Car recalls are no longer making headlines in India, the world’s fifth-largest car market.
After hitting a record high of almost a million units in the calendar year 2015, recalls are down to just about 70,000 vehicles so far in 2017.
This is less than one-tenth of the 772,313 cars recalled in 2016.
This is also the lowest number since 2012, when the industry started doing voluntary recalls, and comes even as the volume of sales is on the rise.
A total of 2.44 million passenger vehicles (cars, utility vehicles, and vans) have been recalled in the country between 2012 (when the industry’s apex body, the Society of Indian Automobile Manufacturers, came up with a voluntary code) and 2016.
These recalls happened without a mandatory recall policy and almost every car maker, big or small, has had a recall. This number is significant, considering that annual sales of passenger vehicles averaged 2.6 million units during the period.
The sudden decline looks interesting and comes when the government is close to forming a recall policy. The Lok Sabha passed the Motor Vehicles Amendment Bill, 2016, early this year and it is pending for approval in the Rajya Sabha. Once this becomes a law, the process will be streamlined and the government will be able to order a recall and penalise the manufacturer.
The last sizeable recall happened in March this year, when Japanese car maker Toyota recalled over 20,700 units of its Corolla sedan manufactured between 2010 and 2012.
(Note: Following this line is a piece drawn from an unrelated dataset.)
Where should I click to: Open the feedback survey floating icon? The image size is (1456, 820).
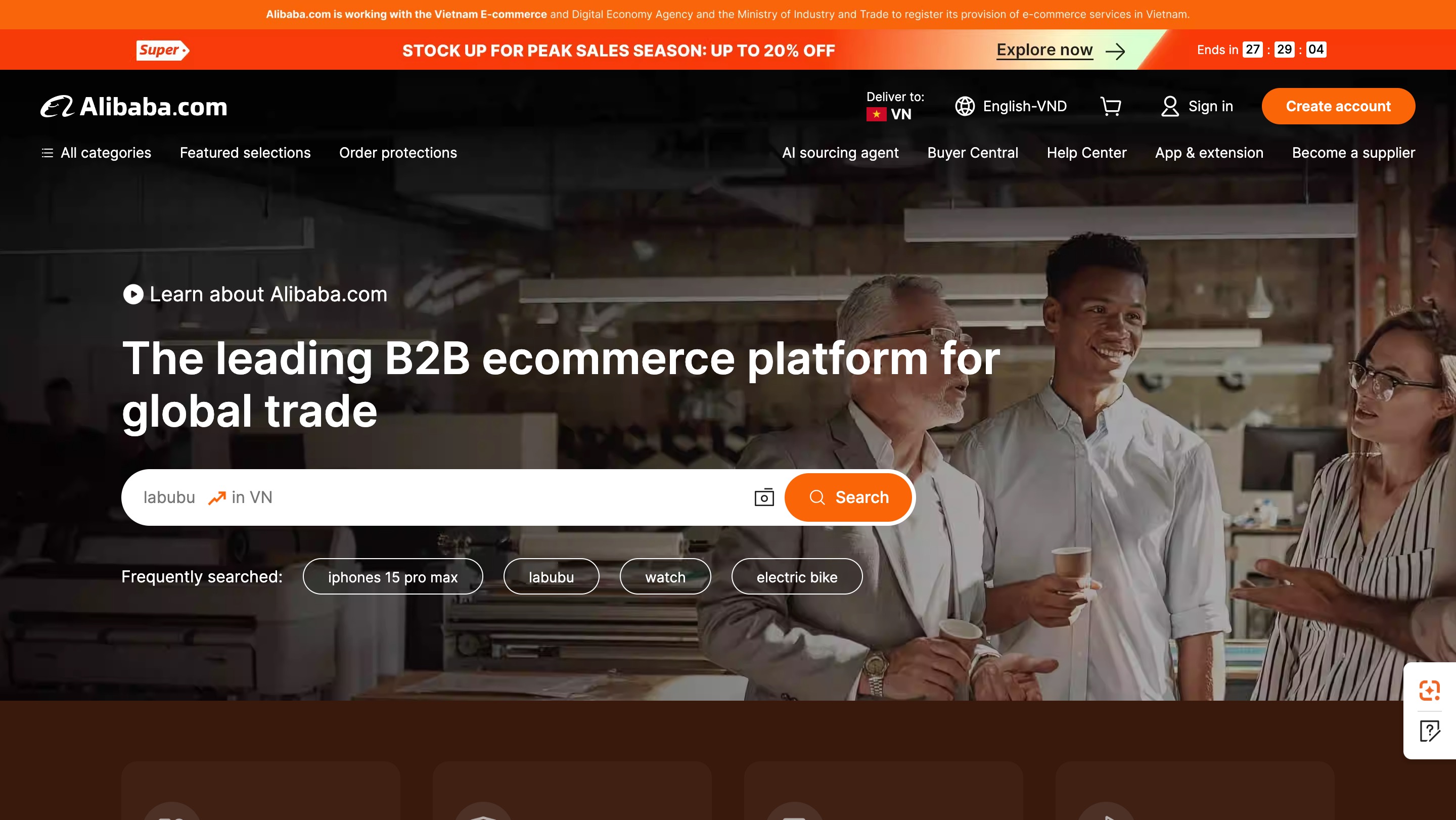1429,731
Since a large number of global car makers are present in the Indian market, some of the global recalls also have a bearing on local operations since suppliers of many parts are common. But recalls also happen due to parts that are sourced locally.
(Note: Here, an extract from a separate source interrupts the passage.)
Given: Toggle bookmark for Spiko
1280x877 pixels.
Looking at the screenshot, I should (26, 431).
Recalls carry a cost and they upset regular business at dealerships and workshops. Manufacturers, therefore, work more closely with vendors to ensure a high degree of compliance with quality in processes.
R C Bhargava, chairman of Maruti Suzuki, which commands a 50 per cent market share in passenger vehicles, says that quality audits of vendors have been intensified in recent times. “For the past two-three years we have had stringent vendor quality audits to improve the consistency of inputs supplied. This has become a regular exercise. Companies are probably taking more care about the quality of vendor parts by having processes in place,” he said.
In 2014, the Suzuki-promoted company had recalled almost 173,000 units of the Swift, Dzire, and Ertiga.
Most of the recalls happen because of deficient-quality stuff supplied by small component vendors. It is these vendors who, in most cases, have to bear the cost of the replacement of components during a recall. The two major recalls of 2016 were by Japanese carmaker Honda (248,254 vehicles) and the Volkswagen group (292,489 units).
“Sixty-70 per cent of the recalls last year were parts of two global recalls due to an airbag malfunction (Honda) and non-conformity to emission standards (Volkswagen). No higher volume model has not been recalled in the current year,” said Ashim Sharma, principal and division head (auto, engineering & logistics), Nomura Research Institute India.
Sharma also said the efforts of car makers and suppliers to ensure quality improvements, along with lessons of failures, played a key role in ensuring the same defects did not recur.